§ Task requirements
What you return should be every line of the material, unchanged.

§ Records for the task
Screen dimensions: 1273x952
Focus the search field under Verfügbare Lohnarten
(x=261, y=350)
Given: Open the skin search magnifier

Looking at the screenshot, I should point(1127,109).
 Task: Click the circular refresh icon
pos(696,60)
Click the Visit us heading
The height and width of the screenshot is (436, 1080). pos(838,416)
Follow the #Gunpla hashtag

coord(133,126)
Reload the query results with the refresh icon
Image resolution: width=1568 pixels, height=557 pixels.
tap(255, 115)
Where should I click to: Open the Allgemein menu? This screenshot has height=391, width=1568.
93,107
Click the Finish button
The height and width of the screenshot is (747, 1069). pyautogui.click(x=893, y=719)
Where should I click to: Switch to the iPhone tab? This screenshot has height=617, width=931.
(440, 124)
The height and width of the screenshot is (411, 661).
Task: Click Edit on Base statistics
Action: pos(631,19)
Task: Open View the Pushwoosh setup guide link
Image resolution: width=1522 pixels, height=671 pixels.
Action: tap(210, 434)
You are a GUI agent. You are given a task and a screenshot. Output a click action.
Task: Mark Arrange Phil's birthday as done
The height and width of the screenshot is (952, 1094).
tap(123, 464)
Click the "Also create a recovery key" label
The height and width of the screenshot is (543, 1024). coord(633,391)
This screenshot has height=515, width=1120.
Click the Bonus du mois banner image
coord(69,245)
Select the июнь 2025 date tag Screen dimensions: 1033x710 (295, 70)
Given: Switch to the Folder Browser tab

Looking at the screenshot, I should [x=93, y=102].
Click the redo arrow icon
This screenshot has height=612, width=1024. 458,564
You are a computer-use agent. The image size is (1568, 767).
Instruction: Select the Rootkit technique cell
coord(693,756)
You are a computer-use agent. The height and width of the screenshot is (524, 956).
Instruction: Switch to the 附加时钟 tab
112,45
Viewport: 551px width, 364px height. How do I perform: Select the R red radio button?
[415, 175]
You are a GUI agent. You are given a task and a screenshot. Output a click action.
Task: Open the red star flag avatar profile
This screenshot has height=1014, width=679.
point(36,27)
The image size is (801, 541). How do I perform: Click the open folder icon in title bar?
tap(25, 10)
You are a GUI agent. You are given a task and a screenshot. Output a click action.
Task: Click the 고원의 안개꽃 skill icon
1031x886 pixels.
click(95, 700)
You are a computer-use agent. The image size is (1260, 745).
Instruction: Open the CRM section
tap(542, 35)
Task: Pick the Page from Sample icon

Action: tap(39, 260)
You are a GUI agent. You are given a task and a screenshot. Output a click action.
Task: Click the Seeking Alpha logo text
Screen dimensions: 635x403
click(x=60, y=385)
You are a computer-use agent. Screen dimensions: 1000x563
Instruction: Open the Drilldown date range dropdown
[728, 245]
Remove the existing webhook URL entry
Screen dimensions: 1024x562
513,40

§ Finished exercise
Screen dimensions: 1273x952
Focus the search field under Verfügbare Lohnarten
(x=261, y=350)
Given: Open the skin search magnifier

Looking at the screenshot, I should point(1127,109).
 Task: Click the circular refresh icon
pos(696,60)
Click the Visit us heading
The height and width of the screenshot is (436, 1080). pos(838,416)
Follow the #Gunpla hashtag

coord(133,126)
Reload the query results with the refresh icon
Image resolution: width=1568 pixels, height=557 pixels.
tap(255, 115)
Where should I click to: Open the Allgemein menu? This screenshot has height=391, width=1568.
93,107
Click the Finish button
The height and width of the screenshot is (747, 1069). pyautogui.click(x=893, y=719)
Where should I click to: Switch to the iPhone tab? This screenshot has height=617, width=931.
(440, 124)
The height and width of the screenshot is (411, 661).
Task: Click Edit on Base statistics
Action: pos(631,19)
Task: Open View the Pushwoosh setup guide link
Image resolution: width=1522 pixels, height=671 pixels.
Action: tap(210, 434)
You are a GUI agent. You are given a task and a screenshot. Output a click action.
Task: Mark Arrange Phil's birthday as done
The height and width of the screenshot is (952, 1094).
tap(123, 464)
Click the "Also create a recovery key" label
The height and width of the screenshot is (543, 1024). coord(633,391)
This screenshot has height=515, width=1120.
Click the Bonus du mois banner image
coord(69,245)
Select the июнь 2025 date tag Screen dimensions: 1033x710 (295, 70)
Given: Switch to the Folder Browser tab

Looking at the screenshot, I should [x=93, y=102].
Click the redo arrow icon
This screenshot has height=612, width=1024. 458,564
You are a computer-use agent. The image size is (1568, 767).
Instruction: Select the Rootkit technique cell
coord(693,756)
You are a computer-use agent. The height and width of the screenshot is (524, 956).
Instruction: Switch to the 附加时钟 tab
112,45
Viewport: 551px width, 364px height. How do I perform: Select the R red radio button?
[415, 175]
You are a GUI agent. You are given a task and a screenshot. Output a click action.
Task: Open the red star flag avatar profile
This screenshot has height=1014, width=679.
point(36,27)
The image size is (801, 541). How do I perform: Click the open folder icon in title bar?
tap(25, 10)
You are a GUI agent. You are given a task and a screenshot. Output a click action.
Task: Click the 고원의 안개꽃 skill icon
1031x886 pixels.
click(95, 700)
You are a computer-use agent. The image size is (1260, 745).
Instruction: Open the CRM section
tap(542, 35)
Task: Pick the Page from Sample icon

Action: tap(39, 260)
You are a GUI agent. You are given a task and a screenshot. Output a click action.
Task: Click the Seeking Alpha logo text
Screen dimensions: 635x403
click(x=60, y=385)
You are a computer-use agent. Screen dimensions: 1000x563
Instruction: Open the Drilldown date range dropdown
[728, 245]
Remove the existing webhook URL entry
Screen dimensions: 1024x562
513,40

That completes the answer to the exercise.